How to annotate your data
Annotators are a stack component that enables the use of data annotation as part of your ZenML stack and pipelines. You can use the associated CLI command to launch annotation, configure your datasets and get stats on how many labeled tasks you have ready for use.
Data annotation/labeling is a core part of MLOps that is frequently left out of the conversation. ZenML will incrementally start to build in features that support an iterative annotation workflow that sees the people doing labeling (and their workflows/behaviors) as integrated parts of their ML process(es).
When and where to annotate.
There are a number of different places in the ML lifecycle where this can happen:
- At the start: You might be starting out without any data, or with a ton of data but no clear sense of which parts of it are useful to your particular problem. It’s not uncommon to have a lot of data, but to be lacking accurate labels for that data. So you can start and get great value from bootstrapping your model: label some data, train your model, use your model to suggest labels allowing you to speed up your labeling, iterating on and on in this way. Labeling data early on in the process also helps clarify and condense down your specific rules and standards. For example, you might realize that you need to have specific definitions for certain concepts so that your labeling efforts are consistent across your team.
- As new data comes in: New data will likely continue to come in, and you might want to check in with the labeling process at regular intervals to expose yourself to this new data. (You’ll probably also want to have some kind of automation around detecting data or concept drift, but for certain kinds of unstructured data you probably can never completely abandon the instant feedback of actual contact with the raw data.)
- Samples generated for inference: Your model will be making predictions on real-world data being passed in. If you store and label this data, you’ll gain a valuable set of data which you can use to compare your labels with what the model was predicting, another possible way to flag drifts of various kinds. This data can then (subject to privacy / user consent) be used in retraining or fine-tuning your model.
- Other ad hoc interventions: You will probably have some kind of process to identify bad labels, or to find the kinds of examples that your model finds really difficult to make correct predictions. For these, and for areas where you have clear class imbalances, you might want to do ad hoc annotation to supplement the raw materials your model has to learn from.
ZenML currently offers standard steps that help you tackle the above use cases, but the stack component and abstraction will continue to be developed to make it easier to use.
The annotator is an optional stack component in the ZenML Stack. We designed our abstraction to fit into the larger ML use cases, particularly the training and deployment parts of the lifecycle.
The core parts of the annotation workflow include:
- using labels or annotations in your training steps in a seamless way
- handling the versioning of annotation data
- allow for the conversion of annotation data to and from custom formats
- handle annotator-specific tasks, for example the generation of UI config files that Label Studio requires for the web annotation interface
For production use cases, some more flavors can be found in specific
integrationsmodules. In terms of annotators, ZenML features an integration with
If you would like to see the available flavors for annotators, you can use the command:
zenml annotator flavor list
The available implementation of the annotator is built on top of the Label Studio integration, which means that using an annotator currently is no different from what's described in the Label Studio page: How to use it?.
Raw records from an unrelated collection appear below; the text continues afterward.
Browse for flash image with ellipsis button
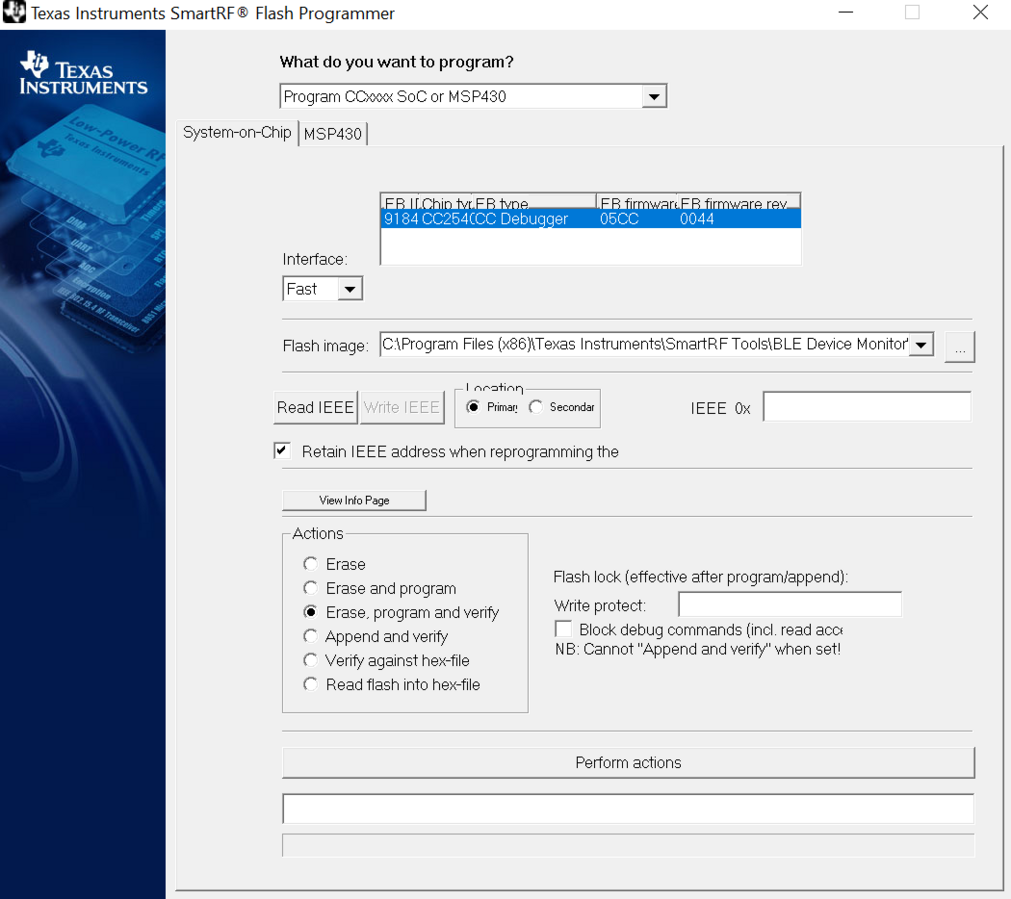1011x899 pixels. pyautogui.click(x=959, y=346)
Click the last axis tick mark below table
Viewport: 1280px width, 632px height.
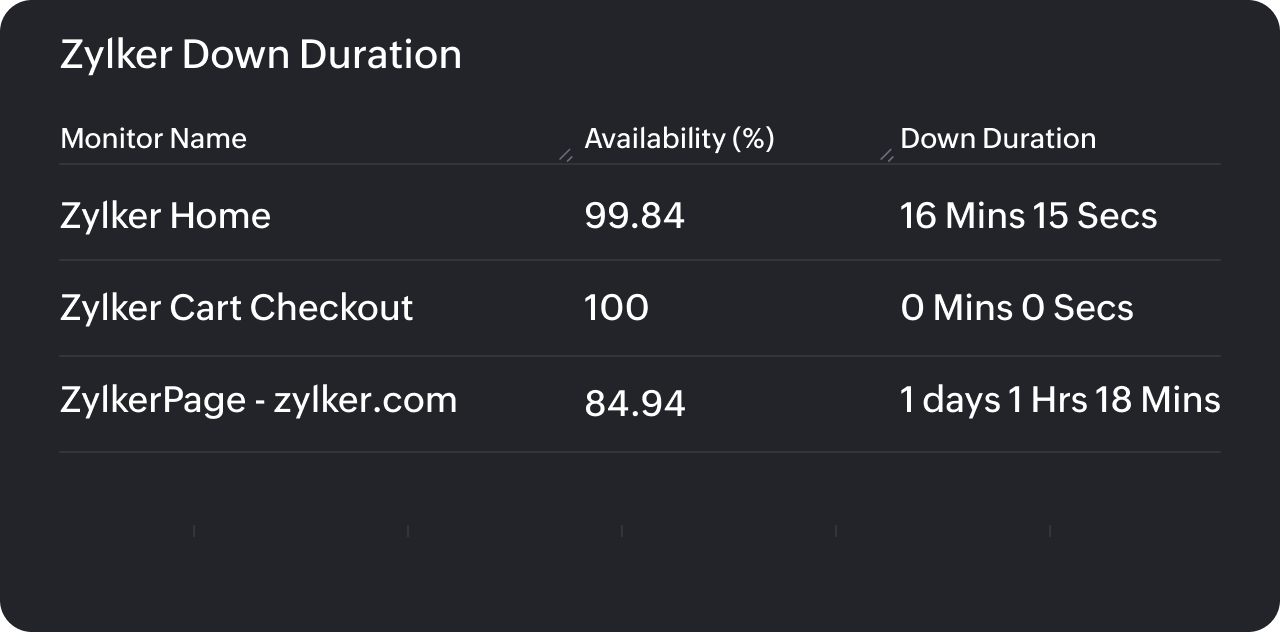click(1050, 530)
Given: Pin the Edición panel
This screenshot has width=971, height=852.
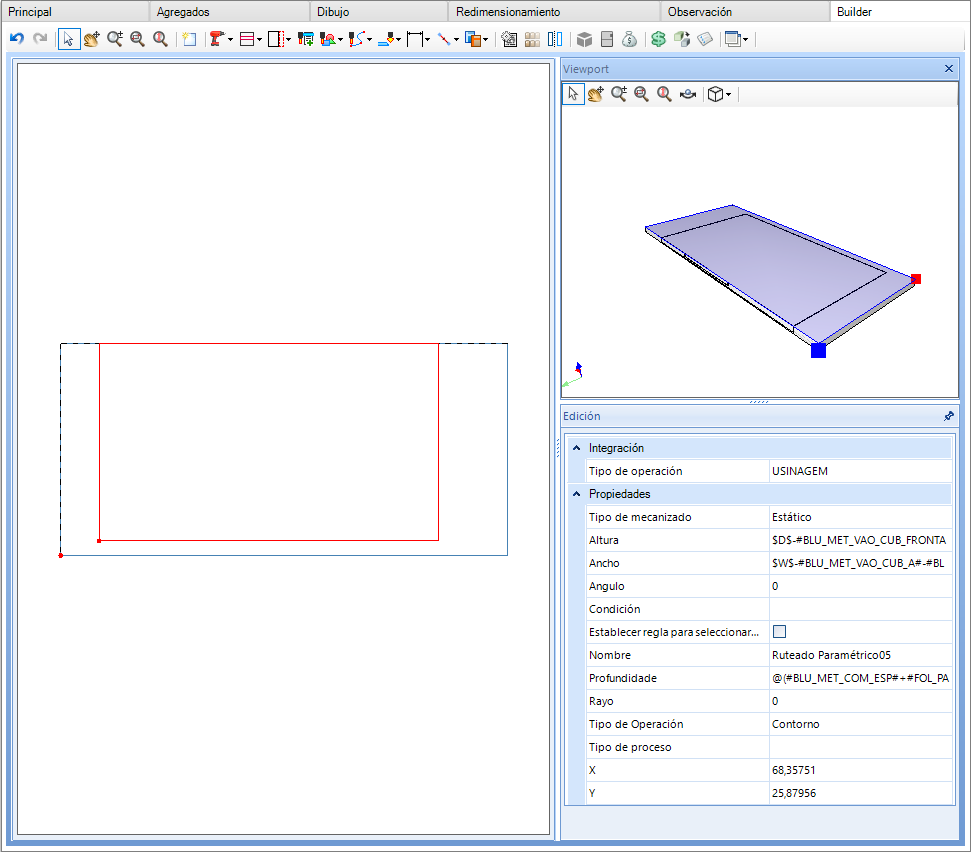Looking at the screenshot, I should pos(948,416).
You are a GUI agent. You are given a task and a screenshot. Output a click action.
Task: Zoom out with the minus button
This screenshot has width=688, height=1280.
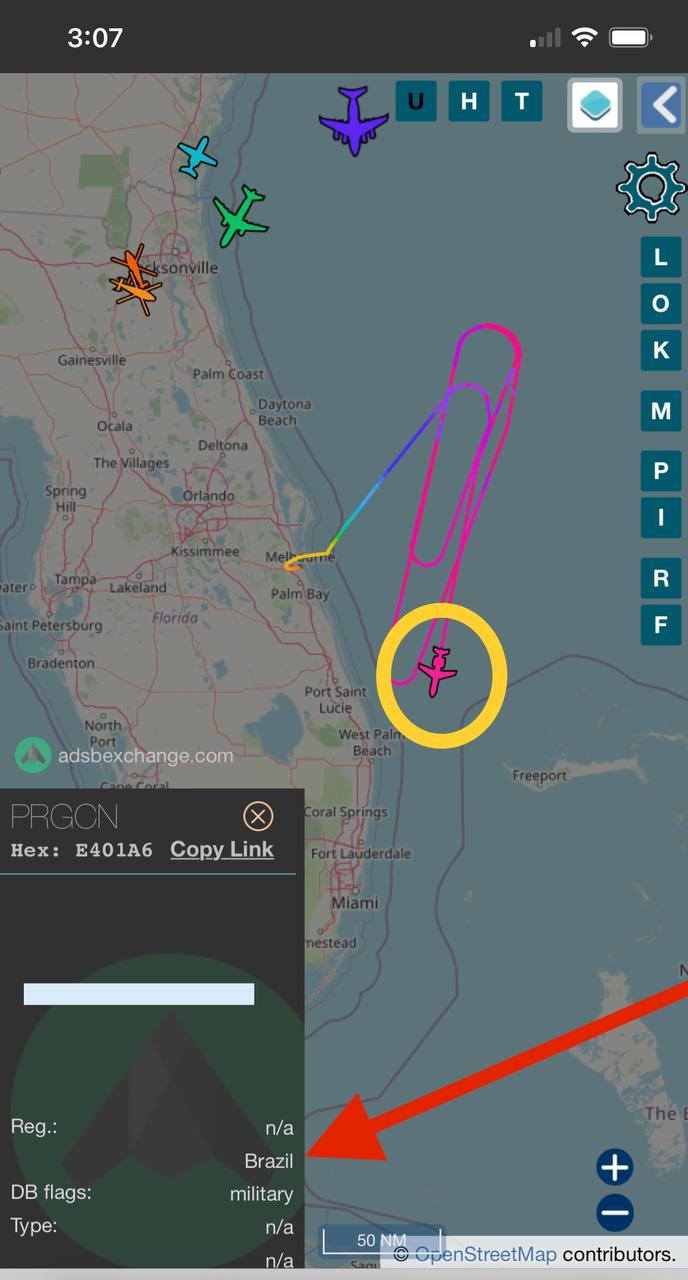[615, 1213]
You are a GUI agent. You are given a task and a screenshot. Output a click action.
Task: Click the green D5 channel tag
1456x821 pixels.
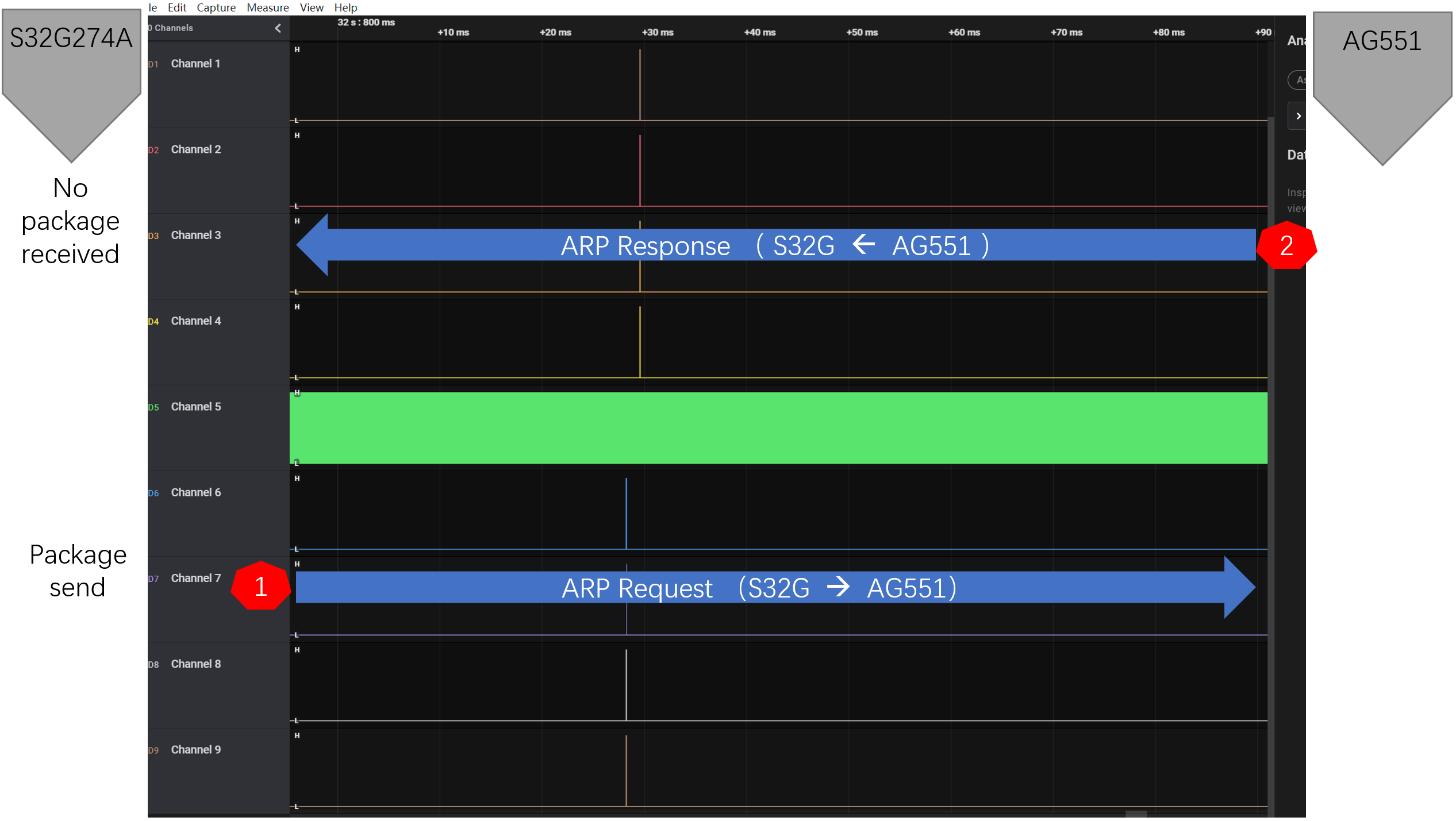click(153, 407)
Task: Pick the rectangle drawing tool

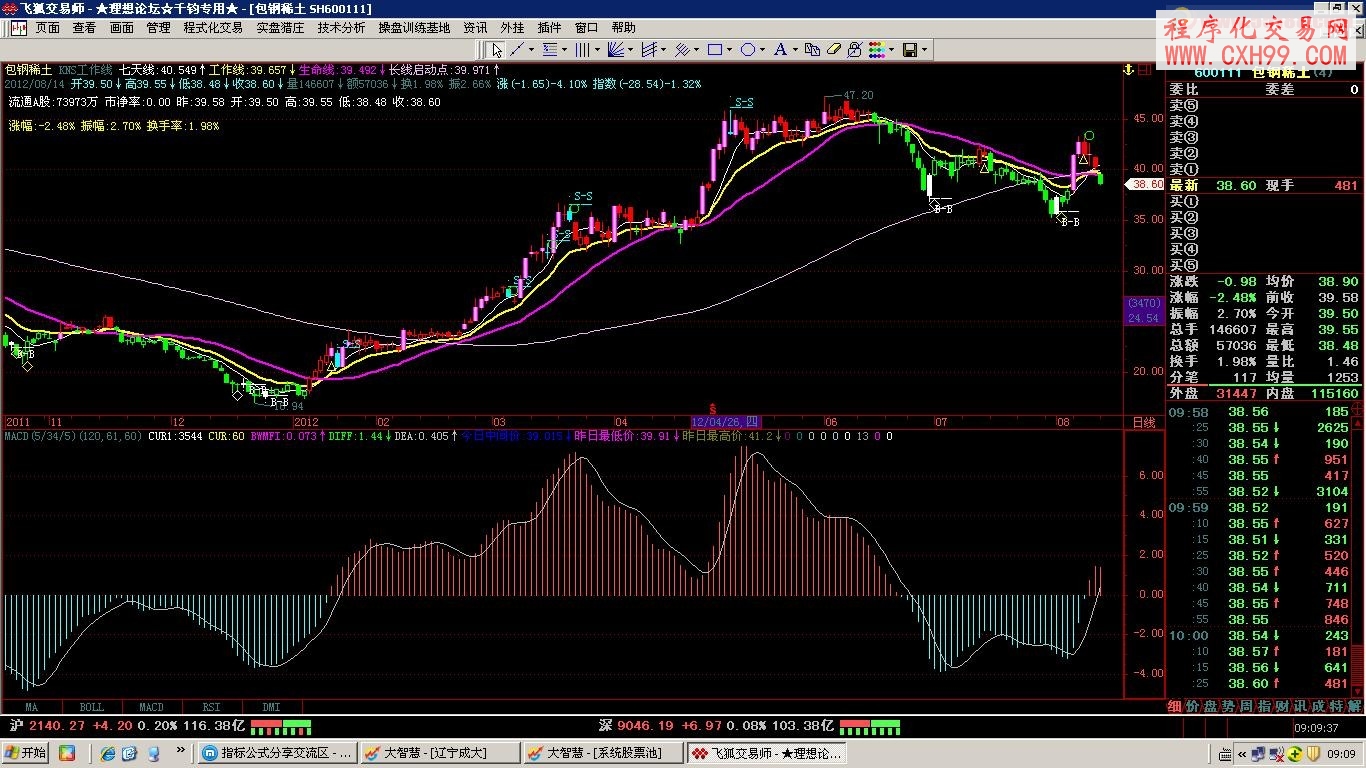Action: tap(714, 49)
The various annotation tools have mostly standardized around the naming of key concepts as part of how they build their tools. Unfortunately, this hasn't been completely unified so ZenML takes an opinion on which names we use for our stack component and integrations. Key differences to note:
- Label Studio refers to the grouping of a set of annotations / tasks as a 'Project', whereas most other tools use the term 'Dataset', so ZenML also calls this grouping a 'Dataset'.
- The individual meta-unit for 'an annotation + the source data' is referred to in different ways, but at ZenML (and with Label Studio) we refer to them as 'tasks'.
The remaining core concepts ('annotation' and 'prediction', in particular) are broadly used among annotation tools.